Fission is death. Shoemaker 85, Parfit ; 6f. That looks like the opposite of what we should expect: if your survival depends on the functioning of your brain because that is what underlies psychological continuity , then the more of that organ we preserve, the greater ought to be your chance of surviving. In fact the non-branching view implies that you would perish if one of your hemispheres were transplanted and the other left in place: you can survive hemispherectomy only if the hemisphere to be removed is first destroyed.

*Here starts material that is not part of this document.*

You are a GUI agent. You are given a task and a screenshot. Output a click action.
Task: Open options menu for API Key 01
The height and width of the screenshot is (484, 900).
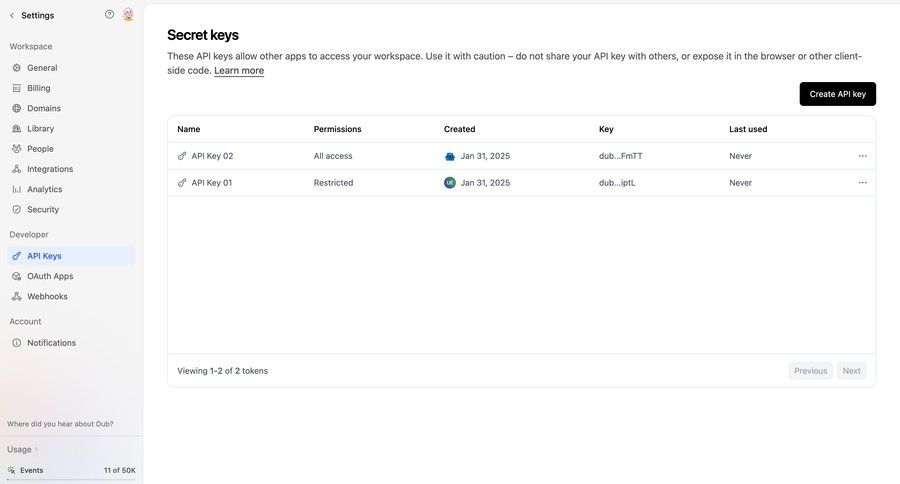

This seems mysterious. Why should an event that would normally preserve your existence bring it to an end if accompanied by a second such event—one having no causal effect on the first? If your brain is to be divided, why do we need to destroy half of it in order to save you? For discussion, see Noonan 12—15 and ch. The problem is especially acute if brain-state transfer counts as psychological continuity.

In that case, even copying your total brain state to another brain without doing you any physical or psychological harm would kill you. The non-branching view makes the What matters? Faced with the prospect of having one of your hemispheres transplanted, there is no evident reason to prefer having the other destroyed.

Most of us would rather have both preserved, even if they go into different heads. Yet on the non-branching view that is to prefer death over continued existence. This leads Parfit and others to say that that is precisely what we ought to prefer. We have no reason to want to continue existing, at least for its own sake. What you have reason to want is that there be someone in the future who is psychologically continuous with you, whether or not she actually is you. The usual way to achieve this is to continue existing yourself, but the fission story shows that this is not necessary.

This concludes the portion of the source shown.